Let us say that I am a teacher (I am), and one of my students has a bad plan. They've found a terrible way to try to achieve an ill-thought-out goal.
As a teacher, I have an immediate obligation to try to help them. I should absolutely try to work with them to clarify their goal. I should absolutely try to help them see the issues with their plan and suggest a better alternative. Perhaps I will even need to discourage them from proceeding at all, because I cannot see a good plan even with their help. So it goes.
But I may get an argument. Or a bunch of argument. The student may be convinced that I am wrong. They may feel that the goal is clear, and that the plan will work in spite of my objections. Of course, it is now my job to persuade them otherwise… or is it?
Premise: People learn more from their failures than they learn from avoiding failure. Real consequences are more real than hypothetical ones.
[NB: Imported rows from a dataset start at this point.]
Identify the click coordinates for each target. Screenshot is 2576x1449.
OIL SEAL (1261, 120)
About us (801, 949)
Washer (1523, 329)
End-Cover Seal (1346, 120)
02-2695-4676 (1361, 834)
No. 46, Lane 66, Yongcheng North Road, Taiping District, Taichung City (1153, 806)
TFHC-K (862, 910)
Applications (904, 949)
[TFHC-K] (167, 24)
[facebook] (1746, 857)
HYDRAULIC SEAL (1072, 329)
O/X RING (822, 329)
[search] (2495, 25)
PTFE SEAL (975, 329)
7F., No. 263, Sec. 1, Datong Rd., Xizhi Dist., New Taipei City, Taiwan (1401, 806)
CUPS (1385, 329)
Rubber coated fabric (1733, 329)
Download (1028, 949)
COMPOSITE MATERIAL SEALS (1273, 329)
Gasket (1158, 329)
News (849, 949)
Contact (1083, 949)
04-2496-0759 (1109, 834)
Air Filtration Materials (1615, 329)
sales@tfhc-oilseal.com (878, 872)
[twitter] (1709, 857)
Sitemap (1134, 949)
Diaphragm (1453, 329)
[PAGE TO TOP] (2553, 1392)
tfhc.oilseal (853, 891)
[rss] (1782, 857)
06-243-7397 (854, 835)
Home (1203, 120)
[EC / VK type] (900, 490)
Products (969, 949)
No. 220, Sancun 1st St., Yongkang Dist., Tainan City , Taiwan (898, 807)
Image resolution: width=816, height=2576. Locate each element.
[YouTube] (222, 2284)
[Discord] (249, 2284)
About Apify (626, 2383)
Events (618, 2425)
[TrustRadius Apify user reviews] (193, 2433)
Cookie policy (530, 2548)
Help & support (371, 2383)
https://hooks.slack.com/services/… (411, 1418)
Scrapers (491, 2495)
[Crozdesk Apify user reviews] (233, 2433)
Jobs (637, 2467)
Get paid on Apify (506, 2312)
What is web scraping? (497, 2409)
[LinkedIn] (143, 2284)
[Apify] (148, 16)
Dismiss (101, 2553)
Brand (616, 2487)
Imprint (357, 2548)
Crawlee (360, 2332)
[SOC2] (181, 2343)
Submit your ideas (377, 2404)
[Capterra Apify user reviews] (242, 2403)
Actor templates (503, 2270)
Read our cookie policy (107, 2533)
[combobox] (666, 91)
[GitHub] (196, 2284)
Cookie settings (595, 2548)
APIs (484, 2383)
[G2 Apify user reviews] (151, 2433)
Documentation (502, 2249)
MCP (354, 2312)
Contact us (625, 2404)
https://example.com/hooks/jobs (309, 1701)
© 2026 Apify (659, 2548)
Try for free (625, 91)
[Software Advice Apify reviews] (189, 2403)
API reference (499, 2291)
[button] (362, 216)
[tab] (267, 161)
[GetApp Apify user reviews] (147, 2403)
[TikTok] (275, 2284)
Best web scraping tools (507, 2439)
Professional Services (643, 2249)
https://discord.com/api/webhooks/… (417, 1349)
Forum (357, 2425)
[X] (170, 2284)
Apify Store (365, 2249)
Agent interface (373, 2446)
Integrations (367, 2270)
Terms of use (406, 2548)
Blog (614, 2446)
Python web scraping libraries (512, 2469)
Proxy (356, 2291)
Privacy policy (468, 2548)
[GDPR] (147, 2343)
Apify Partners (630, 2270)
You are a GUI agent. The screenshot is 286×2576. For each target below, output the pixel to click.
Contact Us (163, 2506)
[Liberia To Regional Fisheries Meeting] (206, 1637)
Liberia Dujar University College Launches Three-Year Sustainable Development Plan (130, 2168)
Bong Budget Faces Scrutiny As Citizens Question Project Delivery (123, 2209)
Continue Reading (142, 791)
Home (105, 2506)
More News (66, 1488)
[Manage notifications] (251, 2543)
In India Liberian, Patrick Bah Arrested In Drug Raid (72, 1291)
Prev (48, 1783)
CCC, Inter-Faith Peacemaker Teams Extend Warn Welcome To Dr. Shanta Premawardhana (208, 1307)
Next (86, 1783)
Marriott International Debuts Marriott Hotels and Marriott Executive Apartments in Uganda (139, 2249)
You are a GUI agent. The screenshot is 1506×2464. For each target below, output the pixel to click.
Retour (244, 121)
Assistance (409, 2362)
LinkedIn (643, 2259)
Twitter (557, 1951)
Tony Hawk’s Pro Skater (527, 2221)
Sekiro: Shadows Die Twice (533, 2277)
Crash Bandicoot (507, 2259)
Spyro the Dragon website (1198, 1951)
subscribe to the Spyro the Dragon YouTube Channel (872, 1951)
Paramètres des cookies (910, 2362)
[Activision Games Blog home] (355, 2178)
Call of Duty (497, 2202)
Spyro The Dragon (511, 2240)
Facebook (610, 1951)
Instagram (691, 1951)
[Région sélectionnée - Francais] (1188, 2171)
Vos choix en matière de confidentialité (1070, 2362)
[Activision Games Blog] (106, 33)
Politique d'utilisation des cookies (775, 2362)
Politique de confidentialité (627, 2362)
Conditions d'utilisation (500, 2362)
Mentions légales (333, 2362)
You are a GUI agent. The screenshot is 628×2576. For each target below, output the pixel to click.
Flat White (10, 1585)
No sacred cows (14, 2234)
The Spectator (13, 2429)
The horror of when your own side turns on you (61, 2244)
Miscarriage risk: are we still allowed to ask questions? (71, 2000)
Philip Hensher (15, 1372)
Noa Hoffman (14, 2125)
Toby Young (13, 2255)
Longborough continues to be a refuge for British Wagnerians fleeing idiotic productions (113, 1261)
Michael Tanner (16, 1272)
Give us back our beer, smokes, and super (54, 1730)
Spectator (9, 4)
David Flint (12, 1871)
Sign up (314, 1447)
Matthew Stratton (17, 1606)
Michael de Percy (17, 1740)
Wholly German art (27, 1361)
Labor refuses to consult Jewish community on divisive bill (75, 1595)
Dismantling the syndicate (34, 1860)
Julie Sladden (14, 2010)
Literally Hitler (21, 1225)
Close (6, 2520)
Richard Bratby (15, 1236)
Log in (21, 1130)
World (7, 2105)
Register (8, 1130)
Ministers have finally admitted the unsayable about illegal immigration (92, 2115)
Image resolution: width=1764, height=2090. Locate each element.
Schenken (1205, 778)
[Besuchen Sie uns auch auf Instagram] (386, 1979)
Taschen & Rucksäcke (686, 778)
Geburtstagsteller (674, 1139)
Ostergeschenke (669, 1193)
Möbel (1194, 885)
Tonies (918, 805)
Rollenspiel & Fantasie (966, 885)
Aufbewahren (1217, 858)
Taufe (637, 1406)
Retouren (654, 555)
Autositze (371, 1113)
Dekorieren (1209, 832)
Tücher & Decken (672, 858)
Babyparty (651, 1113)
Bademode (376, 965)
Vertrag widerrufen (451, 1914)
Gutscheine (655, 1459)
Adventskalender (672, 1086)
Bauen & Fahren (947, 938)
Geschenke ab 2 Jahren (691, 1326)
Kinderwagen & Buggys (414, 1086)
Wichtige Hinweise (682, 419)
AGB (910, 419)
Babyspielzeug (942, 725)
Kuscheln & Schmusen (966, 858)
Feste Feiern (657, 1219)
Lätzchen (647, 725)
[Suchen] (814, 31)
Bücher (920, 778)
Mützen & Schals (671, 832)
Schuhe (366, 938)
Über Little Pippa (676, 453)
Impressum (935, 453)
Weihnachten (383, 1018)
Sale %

Premise: I could be wrong. After all, I may be more expert than a student, but I'm far, far from omniscient. Maybe the terrible thing I've pointed out won't happen. Maybe the student will be really happy in their goal state.
SO I should always state my objections and concerns mildly, as observations and estimates. If my advice is ignored, I should default to letting the advisee go on. One of two good things will result: the advisee will learn, or the advisee will be right. In either case I have won and they have won.
The exception to this default, of course, is about consequences of failure. If I can reliably determine that a particular failure is both actually conceivable and sufficiently devastating, I need to do everything in my power to stop that. For example, dead advisees won't have learned anything; those who have ruined their lives won't appreciate the price of learning.
The good news is that if I have presented as a risk-tolerant advisor — somebody who allows advisees to fail — my occasional strong opposition will be taken much more seriously. Advisees will know it's coming from a place of goodwill and trust, not just an ego trip or argumentativeness on my part.
So I try to practice caution and humility. I won't let people go into failure blind, but I won't close most doors in front of them either.
I guess what I'm saying is that OP should have let me fail. Oh well. I was reminded of this lesson, and everything came out fine. So it goes.